## To do:
State how many lines of the records below contain the string "card", with case taken into account. Give only the number.

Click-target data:

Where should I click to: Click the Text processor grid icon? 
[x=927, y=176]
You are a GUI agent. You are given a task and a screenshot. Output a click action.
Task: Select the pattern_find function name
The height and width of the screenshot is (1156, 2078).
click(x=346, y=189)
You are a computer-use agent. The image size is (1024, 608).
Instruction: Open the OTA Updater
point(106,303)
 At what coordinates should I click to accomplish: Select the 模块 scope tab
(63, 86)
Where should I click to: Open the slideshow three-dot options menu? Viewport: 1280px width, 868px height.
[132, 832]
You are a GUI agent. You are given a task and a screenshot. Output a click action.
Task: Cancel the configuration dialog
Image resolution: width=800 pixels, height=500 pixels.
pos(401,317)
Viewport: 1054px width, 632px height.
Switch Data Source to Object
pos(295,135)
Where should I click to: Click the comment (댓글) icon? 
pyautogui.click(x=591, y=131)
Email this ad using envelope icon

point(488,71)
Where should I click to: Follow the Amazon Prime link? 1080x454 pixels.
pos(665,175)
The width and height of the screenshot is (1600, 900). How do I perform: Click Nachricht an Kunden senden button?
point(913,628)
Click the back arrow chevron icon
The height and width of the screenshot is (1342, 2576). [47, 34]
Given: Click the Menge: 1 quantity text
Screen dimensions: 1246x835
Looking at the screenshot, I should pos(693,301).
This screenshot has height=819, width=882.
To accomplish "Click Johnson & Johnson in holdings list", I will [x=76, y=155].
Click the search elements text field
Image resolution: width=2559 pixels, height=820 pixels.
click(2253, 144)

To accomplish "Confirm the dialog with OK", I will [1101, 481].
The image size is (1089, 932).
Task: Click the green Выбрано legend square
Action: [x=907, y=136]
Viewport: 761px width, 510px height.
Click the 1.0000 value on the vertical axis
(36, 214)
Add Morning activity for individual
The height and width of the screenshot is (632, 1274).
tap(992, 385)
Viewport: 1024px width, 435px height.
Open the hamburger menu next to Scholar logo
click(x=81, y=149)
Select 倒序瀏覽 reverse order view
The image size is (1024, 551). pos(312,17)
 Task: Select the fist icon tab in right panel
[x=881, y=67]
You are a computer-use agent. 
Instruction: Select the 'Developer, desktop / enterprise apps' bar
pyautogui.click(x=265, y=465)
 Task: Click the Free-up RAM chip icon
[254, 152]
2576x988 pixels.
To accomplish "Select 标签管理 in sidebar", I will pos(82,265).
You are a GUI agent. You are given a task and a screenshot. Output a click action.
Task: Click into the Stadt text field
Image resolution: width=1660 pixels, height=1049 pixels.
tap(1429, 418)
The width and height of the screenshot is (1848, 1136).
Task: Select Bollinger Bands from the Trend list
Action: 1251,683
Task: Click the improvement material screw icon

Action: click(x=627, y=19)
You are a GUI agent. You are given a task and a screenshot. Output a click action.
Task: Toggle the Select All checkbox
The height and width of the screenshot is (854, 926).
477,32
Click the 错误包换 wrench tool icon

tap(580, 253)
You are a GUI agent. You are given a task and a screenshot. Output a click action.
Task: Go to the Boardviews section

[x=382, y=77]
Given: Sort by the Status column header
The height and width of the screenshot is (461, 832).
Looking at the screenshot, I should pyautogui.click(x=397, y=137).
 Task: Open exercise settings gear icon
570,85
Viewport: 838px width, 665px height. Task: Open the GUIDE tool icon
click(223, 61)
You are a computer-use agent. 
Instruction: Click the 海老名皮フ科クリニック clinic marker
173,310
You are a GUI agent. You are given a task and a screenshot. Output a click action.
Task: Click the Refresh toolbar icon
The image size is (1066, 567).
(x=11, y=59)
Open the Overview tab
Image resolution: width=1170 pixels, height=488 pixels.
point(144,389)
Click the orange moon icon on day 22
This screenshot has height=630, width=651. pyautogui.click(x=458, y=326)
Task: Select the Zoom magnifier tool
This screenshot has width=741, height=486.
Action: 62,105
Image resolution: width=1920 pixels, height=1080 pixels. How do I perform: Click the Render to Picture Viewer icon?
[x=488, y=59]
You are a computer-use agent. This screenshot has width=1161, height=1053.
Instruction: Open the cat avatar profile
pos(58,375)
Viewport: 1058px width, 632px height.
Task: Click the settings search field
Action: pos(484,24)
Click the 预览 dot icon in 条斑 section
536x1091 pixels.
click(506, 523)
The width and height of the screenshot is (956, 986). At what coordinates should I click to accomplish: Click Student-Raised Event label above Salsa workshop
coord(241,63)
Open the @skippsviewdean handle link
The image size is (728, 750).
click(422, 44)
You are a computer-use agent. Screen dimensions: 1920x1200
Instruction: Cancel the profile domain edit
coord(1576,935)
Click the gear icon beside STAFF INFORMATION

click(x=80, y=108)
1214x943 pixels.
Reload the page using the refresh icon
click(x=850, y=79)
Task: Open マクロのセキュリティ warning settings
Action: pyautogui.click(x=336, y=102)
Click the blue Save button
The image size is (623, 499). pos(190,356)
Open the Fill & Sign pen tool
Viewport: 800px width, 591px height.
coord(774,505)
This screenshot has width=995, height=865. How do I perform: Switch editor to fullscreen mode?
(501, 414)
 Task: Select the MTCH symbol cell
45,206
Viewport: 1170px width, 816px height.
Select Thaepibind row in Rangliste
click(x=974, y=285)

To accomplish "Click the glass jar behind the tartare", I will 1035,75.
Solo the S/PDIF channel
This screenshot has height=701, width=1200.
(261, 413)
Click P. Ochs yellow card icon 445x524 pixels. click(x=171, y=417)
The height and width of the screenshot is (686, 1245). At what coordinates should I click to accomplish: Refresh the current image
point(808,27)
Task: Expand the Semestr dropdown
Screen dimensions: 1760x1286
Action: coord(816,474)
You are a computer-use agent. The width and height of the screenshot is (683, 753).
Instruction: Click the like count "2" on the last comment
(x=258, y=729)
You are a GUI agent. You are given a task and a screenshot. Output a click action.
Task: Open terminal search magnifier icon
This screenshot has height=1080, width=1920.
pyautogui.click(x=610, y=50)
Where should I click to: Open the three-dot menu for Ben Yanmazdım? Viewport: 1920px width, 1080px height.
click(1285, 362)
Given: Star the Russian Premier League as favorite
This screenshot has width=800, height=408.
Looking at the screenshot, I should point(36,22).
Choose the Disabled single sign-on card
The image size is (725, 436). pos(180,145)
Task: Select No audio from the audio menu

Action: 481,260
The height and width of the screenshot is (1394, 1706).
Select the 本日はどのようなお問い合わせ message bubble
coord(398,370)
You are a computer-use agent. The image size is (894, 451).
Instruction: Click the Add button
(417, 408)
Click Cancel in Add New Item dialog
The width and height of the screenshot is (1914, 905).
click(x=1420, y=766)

## Result of this task:
2